I assume that the main part of the chassis is designed to give maximum torsion stiffness between front and rear suspension pickups as well as the stiffness along the chassis front to back.
How would the front uprights be analysed?
In a straight line there would be a vertical load equal to the corner weight+ bit of horizontal friction?
During braking there would be a horizontal force equal to approx half the car weight times the braking G force on each upright plus the vertical load of the car?
During cornering the outside wheel would produce an axial load toward the centre of the car through the hub/ bearing and a vertical load of the corner weight?
How close am I in my assumptions? Can someone p[lease point me in the right direction?
As the car I am working on will use F3 size slicks and weigh about 550-600kg I am assuming a conservative braking Force would be 2G and cornering would be 3 G.

You have the right idea.

The chassis torsional test is really just to make sure the torsional spring connecting the front and rear suspensions is stiff enough. If it is not then it will be the dominating spring rate and no matter what spring or bar combination you use the car cannot be tuned. Its pretty simple since you input a force at a point to create a torque and you determine how many degrees the chassis twists. You can use 500 lbs, 1,000 lbs, 2,000 lbs, etc and the chassis spring rate will be the same.

**RECORDED DATA:**
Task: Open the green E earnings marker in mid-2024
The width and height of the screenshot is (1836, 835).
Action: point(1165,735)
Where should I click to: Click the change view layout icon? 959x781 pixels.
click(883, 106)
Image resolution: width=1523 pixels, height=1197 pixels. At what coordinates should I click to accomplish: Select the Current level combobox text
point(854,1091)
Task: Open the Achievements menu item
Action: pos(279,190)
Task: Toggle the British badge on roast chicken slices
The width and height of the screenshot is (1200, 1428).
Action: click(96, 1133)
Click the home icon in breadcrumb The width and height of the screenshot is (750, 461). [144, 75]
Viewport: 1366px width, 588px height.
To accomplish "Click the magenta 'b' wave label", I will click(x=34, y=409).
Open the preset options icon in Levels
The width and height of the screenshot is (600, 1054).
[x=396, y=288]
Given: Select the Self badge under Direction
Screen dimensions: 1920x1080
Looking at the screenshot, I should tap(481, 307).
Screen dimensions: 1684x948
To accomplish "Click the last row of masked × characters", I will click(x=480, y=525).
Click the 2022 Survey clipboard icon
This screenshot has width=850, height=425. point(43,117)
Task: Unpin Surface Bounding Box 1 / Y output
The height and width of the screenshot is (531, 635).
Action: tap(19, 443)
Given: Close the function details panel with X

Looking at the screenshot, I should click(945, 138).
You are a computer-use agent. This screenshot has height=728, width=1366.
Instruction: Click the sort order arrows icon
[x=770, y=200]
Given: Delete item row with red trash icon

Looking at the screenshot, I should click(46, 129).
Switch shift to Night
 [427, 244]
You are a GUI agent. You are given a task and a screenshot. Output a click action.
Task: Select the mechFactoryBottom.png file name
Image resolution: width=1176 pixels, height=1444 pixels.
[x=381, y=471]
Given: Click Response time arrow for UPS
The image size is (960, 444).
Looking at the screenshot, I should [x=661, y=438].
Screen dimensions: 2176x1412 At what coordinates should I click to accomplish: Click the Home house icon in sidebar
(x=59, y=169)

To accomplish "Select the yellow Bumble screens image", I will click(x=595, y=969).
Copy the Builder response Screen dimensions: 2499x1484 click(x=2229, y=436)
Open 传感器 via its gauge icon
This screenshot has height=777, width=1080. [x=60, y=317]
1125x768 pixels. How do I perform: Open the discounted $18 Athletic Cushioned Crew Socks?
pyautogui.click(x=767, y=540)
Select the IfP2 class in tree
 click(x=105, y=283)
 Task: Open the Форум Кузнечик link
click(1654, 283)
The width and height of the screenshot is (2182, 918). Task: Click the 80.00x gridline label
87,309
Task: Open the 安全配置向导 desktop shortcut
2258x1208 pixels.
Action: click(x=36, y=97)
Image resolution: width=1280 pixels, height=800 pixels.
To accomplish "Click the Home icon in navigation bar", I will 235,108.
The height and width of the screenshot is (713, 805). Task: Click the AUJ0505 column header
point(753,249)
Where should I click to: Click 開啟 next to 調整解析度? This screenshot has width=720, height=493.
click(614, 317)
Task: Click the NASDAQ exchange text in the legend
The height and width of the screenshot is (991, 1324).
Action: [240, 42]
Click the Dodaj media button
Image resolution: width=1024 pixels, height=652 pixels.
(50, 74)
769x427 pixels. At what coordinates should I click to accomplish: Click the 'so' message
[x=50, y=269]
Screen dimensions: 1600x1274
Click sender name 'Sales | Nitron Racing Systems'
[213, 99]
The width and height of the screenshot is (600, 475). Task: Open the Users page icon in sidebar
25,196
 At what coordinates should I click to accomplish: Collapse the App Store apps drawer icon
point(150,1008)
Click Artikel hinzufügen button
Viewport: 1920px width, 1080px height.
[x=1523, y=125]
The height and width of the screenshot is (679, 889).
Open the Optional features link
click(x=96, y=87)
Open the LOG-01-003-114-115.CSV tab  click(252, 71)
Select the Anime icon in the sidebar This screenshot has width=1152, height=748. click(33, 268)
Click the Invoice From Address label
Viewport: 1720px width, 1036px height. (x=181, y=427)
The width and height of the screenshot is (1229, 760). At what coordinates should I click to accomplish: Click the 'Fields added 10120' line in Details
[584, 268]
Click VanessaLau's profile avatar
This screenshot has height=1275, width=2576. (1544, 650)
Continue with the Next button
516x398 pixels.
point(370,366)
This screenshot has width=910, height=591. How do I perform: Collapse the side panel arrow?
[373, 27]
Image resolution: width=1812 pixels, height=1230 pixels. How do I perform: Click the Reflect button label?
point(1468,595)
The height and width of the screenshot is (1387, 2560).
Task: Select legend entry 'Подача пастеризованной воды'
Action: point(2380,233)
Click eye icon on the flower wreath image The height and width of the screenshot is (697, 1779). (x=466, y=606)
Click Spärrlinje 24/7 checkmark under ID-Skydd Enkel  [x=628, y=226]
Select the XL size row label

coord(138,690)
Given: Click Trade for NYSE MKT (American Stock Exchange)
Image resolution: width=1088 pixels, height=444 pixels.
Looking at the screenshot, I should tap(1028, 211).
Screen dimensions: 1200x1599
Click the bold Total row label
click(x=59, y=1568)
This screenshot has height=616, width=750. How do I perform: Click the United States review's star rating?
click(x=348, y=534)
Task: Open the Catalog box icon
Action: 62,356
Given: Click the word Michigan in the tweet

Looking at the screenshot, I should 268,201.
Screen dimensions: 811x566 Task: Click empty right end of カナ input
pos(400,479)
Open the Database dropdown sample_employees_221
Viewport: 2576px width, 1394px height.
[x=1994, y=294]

**EXERCISE AIM:** In the forum thread on race car chassis and upright loads, what conservative braking and cornering forces does the original poster assume?

**RESULT:** A braking force of 2 G and a cornering force of 3 G.